As seen in the bottom of Figure 1, the tokenized residues enter the embedding matrix, and each becomes a vector representation (or embedding) subsequently entering the attention matrix. However, before entering the embedding matrix, the classification token ([CLS] token) is typically added at the beginning of the sequence in the tokenization process. During training, the model learns to use the [CLS] token as a representation that encapsulates the holistic information for the entire input sequence. Since [CLS] token is always placed at a consistent position at the beginning of the sequence, the model associates this specific token (and its position) with the task of aggregating information from the entire sequence. Thus, [CLS] token is often used as a representation of the entire input sequence. To effectively visualize PeptideBERT’s understanding of various peptide sequences and its classification competence, we extracted the [CLS] token embeddings of each peptide sequence from the final hidden state and visualized it with t-distributed stochastic neighbor embedding (t-SNE).49 The t-SNE algorithm performs dimensionality reduction by evaluating similarities between pairs of data points in a high-dimensional space and creating a Gaussian joint probability distribution. In parallel, a comparable probability distribution is produced using the Student’s t-distribution. The method then aims to reduce the Kullback–Leibler divergence between these two distributions. This reduction process naturally pulls similar data points closer and pushes dissimilar ones apart, thus enabling the grouping of similar data points.

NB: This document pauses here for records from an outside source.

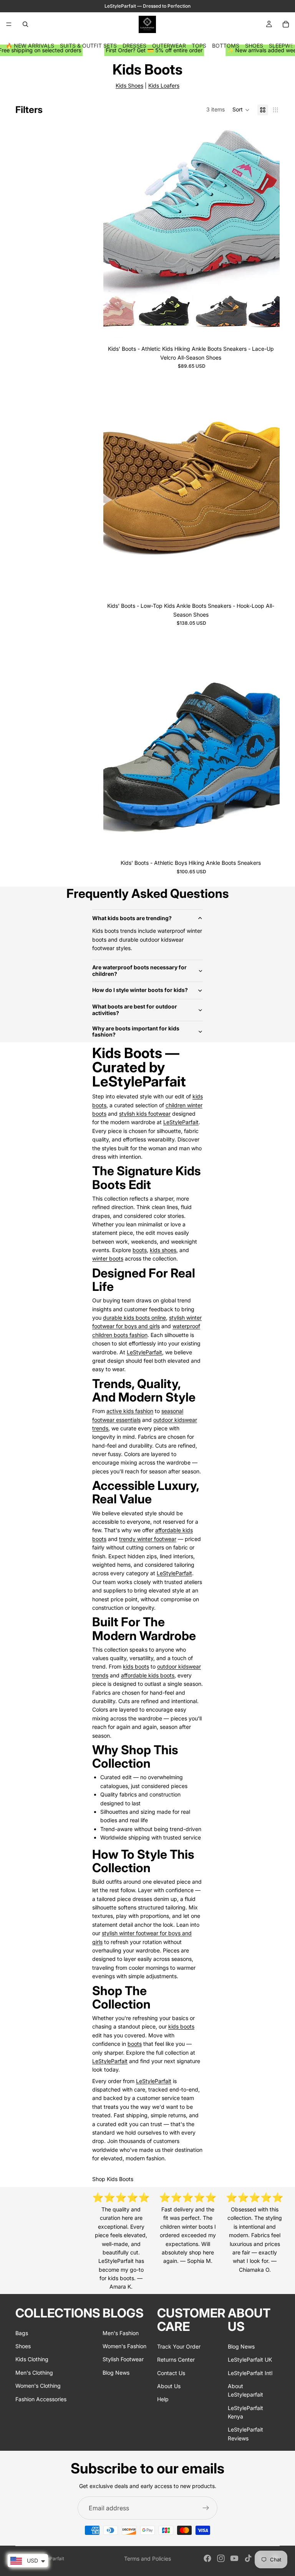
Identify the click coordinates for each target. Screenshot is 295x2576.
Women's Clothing (38, 2385)
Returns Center (176, 2359)
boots (140, 1250)
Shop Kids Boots (112, 2179)
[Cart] (285, 24)
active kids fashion (129, 1411)
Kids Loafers (163, 85)
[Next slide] (268, 231)
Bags (21, 2332)
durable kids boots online (134, 1317)
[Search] (25, 24)
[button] (241, 109)
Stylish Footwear (123, 2359)
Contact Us (171, 2372)
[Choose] (268, 330)
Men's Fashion (121, 2332)
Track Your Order (179, 2346)
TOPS (199, 45)
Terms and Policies (147, 2558)
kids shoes (163, 1250)
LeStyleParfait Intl (250, 2372)
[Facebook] (207, 2558)
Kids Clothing (31, 2359)
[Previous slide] (114, 231)
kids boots (136, 1666)
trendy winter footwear (147, 1539)
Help (163, 2399)
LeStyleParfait (181, 1122)
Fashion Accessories (40, 2398)
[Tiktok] (248, 2558)
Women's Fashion (124, 2346)
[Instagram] (220, 2558)
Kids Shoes (129, 85)
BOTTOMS (225, 45)
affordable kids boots (147, 1675)
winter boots (107, 1258)
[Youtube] (234, 2558)
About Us (169, 2386)
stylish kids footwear (145, 1113)
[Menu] (9, 24)
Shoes (23, 2346)
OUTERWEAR (169, 45)
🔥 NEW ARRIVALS (30, 45)
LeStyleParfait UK (250, 2359)
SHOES (254, 45)
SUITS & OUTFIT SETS (88, 45)
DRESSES (134, 45)
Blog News (116, 2372)
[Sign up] (206, 2508)
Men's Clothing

The performance and efficiency of our proposed model, PeptideBERT, are shown through a comprehensive analysis of its achieved outcomes. The solubility prediction task presented a significant challenge due to the presence diverse range of lengths of sequences within the data set. Given the complexity and variability of peptide sequences, this particular prediction task demanded a tailored approach to enhance the model’s performance. To address this challenge and improve the model’s ability to generalize across a wide spectrum of sequences, we employed an augmentation strategy. Table 1 outlines the various augmentation techniques we applied and their impact on the solubility prediction accuracy. This approach aimed to expose the model to a more comprehensive array of sequence variations, effectively expanding its learning capacity. By performing augmentation on the data set, we were able to introduce an increased diversity of sequence patterns and characteristics, enabling the model to better capture the underlying features that influence solubility prediction. Random replace at a rate of 2% led to an accuracy of 68.694%, while random delete, also at 2%, yielded an accuracy of 68.814%. The introduction of random replace with A at 2% demonstrated an accuracy of 68.573%. Notably, the random swap augmentation at 2% showcased an improved accuracy of 70.018%.
Similarly, random insertion with A at 2% exhibited an accuracy of 69.597%. A combination of random swap and random insertion with A, both at 2%, achieved an accuracy of 68.453% on a larger training set of 44,838 samples. It is interesting that employing a lower rate (1%) of random insertion with A in conjunction with random swap maintained an accuracy of 68.814%. The application of random swap at 3% resulted in an accuracy of 68.814%, akin to the accuracy produced by replacing with A and inserting with A, both at 2%. Table 2 provides a comprehensive comparison of classification accuracies across various models, including our novel ProtBERT-based model across three distinct prediction tasks. For the nonfouling prediction task, our PeptideBERT model demonstrated exceptional performance, achieving an accuracy of 88.365%, significantly surpassing the accuracy of 82.0% attained by the embedding + LSTM approach.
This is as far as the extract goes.